§ What the task requires: Determine how many lines in these records hold "status". Only the number is wanted.

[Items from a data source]
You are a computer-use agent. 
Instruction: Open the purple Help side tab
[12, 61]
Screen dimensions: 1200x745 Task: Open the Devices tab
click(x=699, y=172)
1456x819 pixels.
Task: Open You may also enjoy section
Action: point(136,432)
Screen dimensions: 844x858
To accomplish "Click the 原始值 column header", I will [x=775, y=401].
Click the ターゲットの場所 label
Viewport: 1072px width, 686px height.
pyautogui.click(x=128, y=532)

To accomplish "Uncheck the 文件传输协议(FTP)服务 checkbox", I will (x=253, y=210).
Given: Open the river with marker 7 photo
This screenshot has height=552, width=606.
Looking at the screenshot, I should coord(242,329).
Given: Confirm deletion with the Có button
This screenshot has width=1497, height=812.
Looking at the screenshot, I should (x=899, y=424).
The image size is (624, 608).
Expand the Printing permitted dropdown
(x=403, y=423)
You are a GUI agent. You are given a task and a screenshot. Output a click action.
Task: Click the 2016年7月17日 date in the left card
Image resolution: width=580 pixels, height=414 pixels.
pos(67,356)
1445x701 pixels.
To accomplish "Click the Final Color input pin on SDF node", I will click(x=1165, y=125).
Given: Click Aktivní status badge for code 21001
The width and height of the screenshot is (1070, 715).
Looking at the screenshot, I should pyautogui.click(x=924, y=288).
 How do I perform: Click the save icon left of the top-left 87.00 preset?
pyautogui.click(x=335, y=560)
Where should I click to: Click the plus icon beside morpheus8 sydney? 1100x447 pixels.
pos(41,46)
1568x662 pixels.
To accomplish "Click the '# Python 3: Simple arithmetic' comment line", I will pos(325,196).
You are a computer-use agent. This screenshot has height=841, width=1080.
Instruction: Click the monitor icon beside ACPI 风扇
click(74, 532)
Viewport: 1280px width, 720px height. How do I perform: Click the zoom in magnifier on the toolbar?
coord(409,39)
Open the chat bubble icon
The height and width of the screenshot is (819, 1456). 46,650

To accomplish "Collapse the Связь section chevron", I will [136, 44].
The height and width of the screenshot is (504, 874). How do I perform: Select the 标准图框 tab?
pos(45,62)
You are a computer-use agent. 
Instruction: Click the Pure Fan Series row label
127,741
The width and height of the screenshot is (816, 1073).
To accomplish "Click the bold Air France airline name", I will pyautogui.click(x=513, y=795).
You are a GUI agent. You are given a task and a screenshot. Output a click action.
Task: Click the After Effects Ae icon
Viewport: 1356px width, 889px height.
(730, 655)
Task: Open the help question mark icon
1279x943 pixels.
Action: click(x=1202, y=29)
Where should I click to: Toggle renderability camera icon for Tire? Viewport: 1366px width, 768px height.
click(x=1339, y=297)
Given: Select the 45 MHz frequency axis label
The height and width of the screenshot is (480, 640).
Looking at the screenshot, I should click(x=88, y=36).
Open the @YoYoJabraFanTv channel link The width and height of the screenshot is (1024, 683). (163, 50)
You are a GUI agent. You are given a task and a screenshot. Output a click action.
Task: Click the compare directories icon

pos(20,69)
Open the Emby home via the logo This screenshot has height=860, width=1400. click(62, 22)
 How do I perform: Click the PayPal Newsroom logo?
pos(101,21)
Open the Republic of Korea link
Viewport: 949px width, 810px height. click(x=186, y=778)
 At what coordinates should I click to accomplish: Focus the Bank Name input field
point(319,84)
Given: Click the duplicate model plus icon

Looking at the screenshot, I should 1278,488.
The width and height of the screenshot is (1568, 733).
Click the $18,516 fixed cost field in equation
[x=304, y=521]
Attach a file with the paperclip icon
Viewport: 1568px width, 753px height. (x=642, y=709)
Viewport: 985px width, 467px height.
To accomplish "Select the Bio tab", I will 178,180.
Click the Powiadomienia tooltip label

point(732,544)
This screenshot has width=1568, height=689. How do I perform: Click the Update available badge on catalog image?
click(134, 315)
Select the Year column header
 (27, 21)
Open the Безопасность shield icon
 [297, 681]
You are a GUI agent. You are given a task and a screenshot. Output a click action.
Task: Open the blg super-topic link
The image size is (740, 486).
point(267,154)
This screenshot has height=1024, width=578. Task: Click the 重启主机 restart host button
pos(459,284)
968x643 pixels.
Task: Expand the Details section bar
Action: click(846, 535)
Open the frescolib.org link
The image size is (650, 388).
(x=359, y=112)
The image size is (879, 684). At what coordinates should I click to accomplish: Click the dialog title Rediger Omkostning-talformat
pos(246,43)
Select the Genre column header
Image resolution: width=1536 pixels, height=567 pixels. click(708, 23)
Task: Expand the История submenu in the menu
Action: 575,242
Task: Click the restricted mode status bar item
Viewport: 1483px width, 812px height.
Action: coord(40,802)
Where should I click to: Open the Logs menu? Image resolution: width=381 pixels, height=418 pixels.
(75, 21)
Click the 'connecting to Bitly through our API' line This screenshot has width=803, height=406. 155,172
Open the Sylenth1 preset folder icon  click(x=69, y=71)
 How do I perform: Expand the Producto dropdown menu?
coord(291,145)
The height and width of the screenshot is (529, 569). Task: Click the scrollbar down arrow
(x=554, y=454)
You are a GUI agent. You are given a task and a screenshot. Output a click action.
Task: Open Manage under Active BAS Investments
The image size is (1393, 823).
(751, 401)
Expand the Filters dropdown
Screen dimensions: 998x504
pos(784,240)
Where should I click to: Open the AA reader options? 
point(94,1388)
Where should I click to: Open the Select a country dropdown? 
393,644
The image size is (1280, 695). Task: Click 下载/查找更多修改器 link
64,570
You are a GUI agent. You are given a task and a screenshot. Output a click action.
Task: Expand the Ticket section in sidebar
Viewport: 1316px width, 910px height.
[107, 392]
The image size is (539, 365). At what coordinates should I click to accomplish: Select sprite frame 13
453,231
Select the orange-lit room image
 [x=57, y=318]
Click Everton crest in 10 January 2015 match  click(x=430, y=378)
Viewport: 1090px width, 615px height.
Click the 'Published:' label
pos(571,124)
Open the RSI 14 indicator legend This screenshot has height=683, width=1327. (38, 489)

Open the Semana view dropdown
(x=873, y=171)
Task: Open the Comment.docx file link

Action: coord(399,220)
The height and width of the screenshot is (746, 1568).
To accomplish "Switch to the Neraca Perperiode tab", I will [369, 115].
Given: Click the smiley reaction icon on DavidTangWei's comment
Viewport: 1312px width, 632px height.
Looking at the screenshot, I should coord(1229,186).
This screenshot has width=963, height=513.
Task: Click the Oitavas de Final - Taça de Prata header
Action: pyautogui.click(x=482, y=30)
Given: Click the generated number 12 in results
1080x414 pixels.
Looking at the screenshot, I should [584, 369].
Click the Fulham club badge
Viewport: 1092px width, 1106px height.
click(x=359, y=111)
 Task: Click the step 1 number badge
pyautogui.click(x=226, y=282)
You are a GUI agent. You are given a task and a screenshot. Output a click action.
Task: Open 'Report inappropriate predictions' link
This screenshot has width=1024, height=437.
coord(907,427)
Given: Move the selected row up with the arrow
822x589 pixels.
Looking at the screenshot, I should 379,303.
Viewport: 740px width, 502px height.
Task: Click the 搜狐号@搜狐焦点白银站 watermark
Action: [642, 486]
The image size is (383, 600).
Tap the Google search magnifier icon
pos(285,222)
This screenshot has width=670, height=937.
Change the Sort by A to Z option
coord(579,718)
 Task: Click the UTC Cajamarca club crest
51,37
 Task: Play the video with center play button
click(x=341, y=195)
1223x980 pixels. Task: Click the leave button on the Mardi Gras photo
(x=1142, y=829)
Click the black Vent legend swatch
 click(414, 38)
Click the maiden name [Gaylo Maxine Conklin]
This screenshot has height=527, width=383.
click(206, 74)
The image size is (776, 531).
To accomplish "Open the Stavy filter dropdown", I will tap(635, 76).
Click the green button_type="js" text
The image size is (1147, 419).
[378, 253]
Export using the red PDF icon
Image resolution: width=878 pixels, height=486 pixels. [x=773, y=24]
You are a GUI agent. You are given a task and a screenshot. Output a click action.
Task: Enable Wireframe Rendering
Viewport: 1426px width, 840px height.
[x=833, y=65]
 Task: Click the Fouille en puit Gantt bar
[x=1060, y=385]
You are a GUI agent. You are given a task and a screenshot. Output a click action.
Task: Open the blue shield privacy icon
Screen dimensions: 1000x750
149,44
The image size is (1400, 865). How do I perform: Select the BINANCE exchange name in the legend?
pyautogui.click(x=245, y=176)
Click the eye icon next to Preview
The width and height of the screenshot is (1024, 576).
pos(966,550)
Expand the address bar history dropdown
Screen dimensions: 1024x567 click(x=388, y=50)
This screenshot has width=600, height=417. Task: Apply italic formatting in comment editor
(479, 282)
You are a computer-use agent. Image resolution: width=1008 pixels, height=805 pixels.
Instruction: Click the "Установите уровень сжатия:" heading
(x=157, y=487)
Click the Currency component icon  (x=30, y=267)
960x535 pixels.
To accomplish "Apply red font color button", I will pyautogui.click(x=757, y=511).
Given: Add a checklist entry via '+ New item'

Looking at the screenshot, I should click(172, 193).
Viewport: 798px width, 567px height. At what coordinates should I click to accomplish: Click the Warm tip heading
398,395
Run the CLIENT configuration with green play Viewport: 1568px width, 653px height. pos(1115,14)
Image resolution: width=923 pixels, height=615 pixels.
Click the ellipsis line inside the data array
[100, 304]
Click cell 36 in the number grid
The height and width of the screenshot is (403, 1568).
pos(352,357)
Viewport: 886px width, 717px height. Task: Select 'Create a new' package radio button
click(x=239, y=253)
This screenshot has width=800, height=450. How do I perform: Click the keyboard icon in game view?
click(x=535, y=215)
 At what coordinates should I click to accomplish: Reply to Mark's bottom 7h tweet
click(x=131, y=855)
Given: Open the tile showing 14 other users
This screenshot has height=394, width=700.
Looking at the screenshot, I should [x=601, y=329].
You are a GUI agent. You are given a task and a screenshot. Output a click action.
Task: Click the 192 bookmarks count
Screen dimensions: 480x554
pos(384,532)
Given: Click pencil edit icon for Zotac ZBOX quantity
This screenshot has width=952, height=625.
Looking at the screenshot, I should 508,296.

§ Solution to the exercise: 2